Organoid‐Like Neurovascular Spheroids Promote the Recovery of Hypoxic‐Ischemic Skin Flaps Through the Activation of Autophagy

Highly sprouting organoid-like neurovascular spheroids (NVUs) are developed, featuring cell-loaded poly-3-hydroxybutyrate 4-hydroxybutyrate(P34HB) porous microsphere cores embedded within Gelatin Methacryloyl. NVUs formed complex vascular plexuses and secreted extracellular matrix in vitro, simulating autologous nerves and blood interaction. NVUs can also promote in vivo regeneration of skin flap.
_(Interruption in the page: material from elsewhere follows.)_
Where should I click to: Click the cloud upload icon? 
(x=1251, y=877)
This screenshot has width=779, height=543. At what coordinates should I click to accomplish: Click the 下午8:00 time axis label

Furthermore, highly biomimetic organoid-like models composed of dermis, vasculature, and innervation are facilely developed to mimic dermal tissues.

Abstract

Crosstalk between nerves and blood vessels plays a crucial role in flap development, injury repair, and homeostasis maintenance. However, in most flap transplantation strategies, the interactions between nerves and blood vessels have been ignored, leading to unsatisfactory repair effects. In this study, highly sprouting organoid-like neurovascular spheroids (NVUs) with P34HB porous microsphere cores embedding in a supportive microenvironment of Gelatin Methacryloyl hydrogel are developed. Cell-laden porous microspheres successfully recapitulated neurovascular coupling by providing a biomimetic extracellular microenvironment for neural and vascular cells at an in vivo cell density. The results demonstrated that neurovascular spheres formed complex vascular plexuses and secreted extracellular matrix, improving in vivo regeneration of skin flap. Autophagy activation regulated by nerves is detected along with the assembly of vascular networks, suggesting its role in neovascularization. By incorporating fibroblasts, highly biomimetic organoid-like models composed of dermis, vasculature, and innervation are facilely developed to mimic dermal tissues. This stable and highly reproducible in vitro model can be utilized for organ repair and mechanistic exploration.